Reproduce the listing verbatim from the line with "Given: Toggle password" to the line with "(x=138, y=483)", both included.

SOURCE DATA:
• • •

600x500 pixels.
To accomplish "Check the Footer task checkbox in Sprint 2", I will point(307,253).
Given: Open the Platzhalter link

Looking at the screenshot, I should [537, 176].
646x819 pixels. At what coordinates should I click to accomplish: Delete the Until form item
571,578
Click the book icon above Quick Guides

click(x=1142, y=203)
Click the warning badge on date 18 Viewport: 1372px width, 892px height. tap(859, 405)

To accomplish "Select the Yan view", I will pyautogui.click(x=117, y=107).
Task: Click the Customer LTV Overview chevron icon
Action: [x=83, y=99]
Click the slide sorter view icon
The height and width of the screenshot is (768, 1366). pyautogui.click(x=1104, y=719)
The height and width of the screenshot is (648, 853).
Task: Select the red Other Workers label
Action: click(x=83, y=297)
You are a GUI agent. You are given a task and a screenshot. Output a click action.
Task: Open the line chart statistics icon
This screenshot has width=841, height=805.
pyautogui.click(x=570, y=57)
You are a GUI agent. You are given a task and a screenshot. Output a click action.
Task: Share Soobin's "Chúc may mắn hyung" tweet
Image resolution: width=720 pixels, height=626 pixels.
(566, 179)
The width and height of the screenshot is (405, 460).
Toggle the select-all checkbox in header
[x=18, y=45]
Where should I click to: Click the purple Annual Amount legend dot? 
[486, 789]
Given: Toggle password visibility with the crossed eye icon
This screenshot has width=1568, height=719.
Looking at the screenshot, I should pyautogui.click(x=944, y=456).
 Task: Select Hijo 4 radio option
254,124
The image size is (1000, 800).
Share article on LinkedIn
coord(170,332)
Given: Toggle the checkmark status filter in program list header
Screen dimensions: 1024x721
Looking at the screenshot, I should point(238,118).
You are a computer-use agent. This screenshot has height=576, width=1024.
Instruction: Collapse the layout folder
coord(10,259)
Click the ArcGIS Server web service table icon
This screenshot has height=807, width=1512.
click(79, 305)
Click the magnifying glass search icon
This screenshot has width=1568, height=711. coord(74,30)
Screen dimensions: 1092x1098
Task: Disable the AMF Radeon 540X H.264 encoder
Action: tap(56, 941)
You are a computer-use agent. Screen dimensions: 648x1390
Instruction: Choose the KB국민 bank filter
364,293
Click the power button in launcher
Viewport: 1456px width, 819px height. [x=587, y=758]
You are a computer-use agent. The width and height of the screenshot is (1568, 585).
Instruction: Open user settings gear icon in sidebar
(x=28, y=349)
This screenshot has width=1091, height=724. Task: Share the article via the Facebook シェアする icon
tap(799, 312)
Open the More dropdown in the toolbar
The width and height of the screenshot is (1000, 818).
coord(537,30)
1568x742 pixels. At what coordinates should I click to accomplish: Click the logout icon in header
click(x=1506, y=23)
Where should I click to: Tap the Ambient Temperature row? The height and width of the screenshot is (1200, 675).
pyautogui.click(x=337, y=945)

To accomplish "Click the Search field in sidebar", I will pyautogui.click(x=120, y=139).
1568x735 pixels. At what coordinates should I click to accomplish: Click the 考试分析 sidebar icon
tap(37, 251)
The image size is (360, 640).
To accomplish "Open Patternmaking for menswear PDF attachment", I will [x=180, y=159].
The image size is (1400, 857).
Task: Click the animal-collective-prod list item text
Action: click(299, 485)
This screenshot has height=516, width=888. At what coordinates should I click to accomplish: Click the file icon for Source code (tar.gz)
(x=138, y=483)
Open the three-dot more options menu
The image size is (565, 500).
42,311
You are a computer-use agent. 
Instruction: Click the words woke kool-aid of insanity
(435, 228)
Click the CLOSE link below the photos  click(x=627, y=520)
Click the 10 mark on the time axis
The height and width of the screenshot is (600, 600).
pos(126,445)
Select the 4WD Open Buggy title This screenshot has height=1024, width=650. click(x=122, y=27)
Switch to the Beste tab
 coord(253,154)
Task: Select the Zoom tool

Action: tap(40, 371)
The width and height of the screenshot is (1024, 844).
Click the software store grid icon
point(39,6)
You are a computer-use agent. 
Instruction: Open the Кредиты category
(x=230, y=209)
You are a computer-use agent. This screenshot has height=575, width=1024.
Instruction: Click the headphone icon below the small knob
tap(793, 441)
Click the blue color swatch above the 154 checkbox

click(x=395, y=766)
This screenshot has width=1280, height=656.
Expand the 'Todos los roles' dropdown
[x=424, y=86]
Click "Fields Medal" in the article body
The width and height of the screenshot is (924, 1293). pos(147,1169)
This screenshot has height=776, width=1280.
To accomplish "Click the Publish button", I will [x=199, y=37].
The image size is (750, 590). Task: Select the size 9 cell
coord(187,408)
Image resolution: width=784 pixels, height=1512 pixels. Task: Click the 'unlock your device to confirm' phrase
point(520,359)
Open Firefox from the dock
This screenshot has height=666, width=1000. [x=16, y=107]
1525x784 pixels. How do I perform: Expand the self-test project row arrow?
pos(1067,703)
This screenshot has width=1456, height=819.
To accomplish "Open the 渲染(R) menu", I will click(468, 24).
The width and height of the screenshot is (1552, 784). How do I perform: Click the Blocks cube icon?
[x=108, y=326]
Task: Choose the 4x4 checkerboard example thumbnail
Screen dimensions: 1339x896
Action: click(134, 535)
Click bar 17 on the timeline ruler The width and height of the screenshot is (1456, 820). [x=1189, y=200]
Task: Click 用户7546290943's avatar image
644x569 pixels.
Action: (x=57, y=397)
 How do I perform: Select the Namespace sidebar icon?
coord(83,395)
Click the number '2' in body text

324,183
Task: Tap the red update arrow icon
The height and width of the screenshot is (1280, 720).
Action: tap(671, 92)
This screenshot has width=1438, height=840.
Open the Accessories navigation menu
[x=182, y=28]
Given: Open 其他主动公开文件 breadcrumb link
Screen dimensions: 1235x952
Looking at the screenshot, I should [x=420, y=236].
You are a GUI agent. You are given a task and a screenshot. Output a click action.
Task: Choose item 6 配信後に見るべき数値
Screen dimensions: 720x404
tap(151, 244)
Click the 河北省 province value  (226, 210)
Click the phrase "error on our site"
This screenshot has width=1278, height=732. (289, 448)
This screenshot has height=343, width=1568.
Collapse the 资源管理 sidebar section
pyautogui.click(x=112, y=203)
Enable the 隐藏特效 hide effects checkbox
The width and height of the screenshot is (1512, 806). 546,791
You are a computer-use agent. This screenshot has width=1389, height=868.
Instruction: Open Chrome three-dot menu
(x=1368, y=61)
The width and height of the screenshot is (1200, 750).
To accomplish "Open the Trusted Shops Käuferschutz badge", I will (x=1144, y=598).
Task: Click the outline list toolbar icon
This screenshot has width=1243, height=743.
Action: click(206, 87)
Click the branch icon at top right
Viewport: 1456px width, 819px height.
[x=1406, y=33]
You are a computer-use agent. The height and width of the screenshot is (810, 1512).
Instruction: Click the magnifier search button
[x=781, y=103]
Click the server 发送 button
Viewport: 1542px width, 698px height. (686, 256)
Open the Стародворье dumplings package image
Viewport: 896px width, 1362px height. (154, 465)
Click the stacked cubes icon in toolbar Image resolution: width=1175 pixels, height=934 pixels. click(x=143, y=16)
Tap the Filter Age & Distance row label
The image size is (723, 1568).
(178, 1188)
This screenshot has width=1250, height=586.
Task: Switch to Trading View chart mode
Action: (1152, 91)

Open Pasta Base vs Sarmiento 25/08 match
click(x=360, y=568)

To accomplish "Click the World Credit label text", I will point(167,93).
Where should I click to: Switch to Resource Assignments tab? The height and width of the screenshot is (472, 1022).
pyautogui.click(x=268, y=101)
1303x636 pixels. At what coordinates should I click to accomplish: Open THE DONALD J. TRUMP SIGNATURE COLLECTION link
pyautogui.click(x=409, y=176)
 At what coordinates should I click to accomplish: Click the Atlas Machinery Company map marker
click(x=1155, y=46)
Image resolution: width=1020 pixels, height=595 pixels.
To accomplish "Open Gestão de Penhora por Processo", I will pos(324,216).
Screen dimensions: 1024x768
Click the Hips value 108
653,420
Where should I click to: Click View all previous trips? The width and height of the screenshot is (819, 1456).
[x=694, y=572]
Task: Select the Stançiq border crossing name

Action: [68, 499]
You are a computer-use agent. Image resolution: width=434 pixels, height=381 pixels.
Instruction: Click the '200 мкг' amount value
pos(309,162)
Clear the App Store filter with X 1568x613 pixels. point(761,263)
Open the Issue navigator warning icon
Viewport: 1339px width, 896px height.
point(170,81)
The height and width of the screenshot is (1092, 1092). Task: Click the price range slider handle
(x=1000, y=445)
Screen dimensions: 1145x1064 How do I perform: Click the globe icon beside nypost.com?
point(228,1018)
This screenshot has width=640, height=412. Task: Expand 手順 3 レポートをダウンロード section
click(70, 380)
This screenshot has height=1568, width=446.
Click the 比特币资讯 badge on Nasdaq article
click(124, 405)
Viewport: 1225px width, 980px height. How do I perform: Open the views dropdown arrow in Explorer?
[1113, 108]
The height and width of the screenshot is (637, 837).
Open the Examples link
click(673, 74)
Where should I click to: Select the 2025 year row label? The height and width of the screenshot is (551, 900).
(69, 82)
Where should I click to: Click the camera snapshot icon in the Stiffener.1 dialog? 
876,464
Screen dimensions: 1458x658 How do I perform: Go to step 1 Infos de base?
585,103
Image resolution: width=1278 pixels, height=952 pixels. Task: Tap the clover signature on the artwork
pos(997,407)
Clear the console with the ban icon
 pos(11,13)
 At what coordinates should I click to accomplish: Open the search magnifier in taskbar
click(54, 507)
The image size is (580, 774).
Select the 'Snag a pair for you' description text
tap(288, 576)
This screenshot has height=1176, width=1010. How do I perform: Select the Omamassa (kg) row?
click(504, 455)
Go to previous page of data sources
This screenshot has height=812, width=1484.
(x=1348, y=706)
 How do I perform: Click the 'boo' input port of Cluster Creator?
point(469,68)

• • •

OUTPUT BELOW:
Given: Toggle password visibility with the crossed eye icon
This screenshot has width=1568, height=719.
Looking at the screenshot, I should pyautogui.click(x=944, y=456).
 Task: Select Hijo 4 radio option
254,124
The image size is (1000, 800).
Share article on LinkedIn
coord(170,332)
Given: Toggle the checkmark status filter in program list header
Screen dimensions: 1024x721
Looking at the screenshot, I should point(238,118).
You are a computer-use agent. This screenshot has height=576, width=1024.
Instruction: Collapse the layout folder
coord(10,259)
Click the ArcGIS Server web service table icon
This screenshot has height=807, width=1512.
click(79, 305)
Click the magnifying glass search icon
This screenshot has width=1568, height=711. coord(74,30)
Screen dimensions: 1092x1098
Task: Disable the AMF Radeon 540X H.264 encoder
Action: tap(56, 941)
You are a computer-use agent. Screen dimensions: 648x1390
Instruction: Choose the KB국민 bank filter
364,293
Click the power button in launcher
Viewport: 1456px width, 819px height. [x=587, y=758]
You are a computer-use agent. The width and height of the screenshot is (1568, 585).
Instruction: Open user settings gear icon in sidebar
(x=28, y=349)
This screenshot has width=1091, height=724. Task: Share the article via the Facebook シェアする icon
tap(799, 312)
Open the More dropdown in the toolbar
The width and height of the screenshot is (1000, 818).
coord(537,30)
1568x742 pixels. At what coordinates should I click to accomplish: Click the logout icon in header
click(x=1506, y=23)
Where should I click to: Tap the Ambient Temperature row? The height and width of the screenshot is (1200, 675).
pyautogui.click(x=337, y=945)

To accomplish "Click the Search field in sidebar", I will pyautogui.click(x=120, y=139).
1568x735 pixels. At what coordinates should I click to accomplish: Click the 考试分析 sidebar icon
tap(37, 251)
The image size is (360, 640).
To accomplish "Open Patternmaking for menswear PDF attachment", I will [x=180, y=159].
The image size is (1400, 857).
Task: Click the animal-collective-prod list item text
Action: click(299, 485)
This screenshot has height=516, width=888. At what coordinates should I click to accomplish: Click the file icon for Source code (tar.gz)
(x=138, y=483)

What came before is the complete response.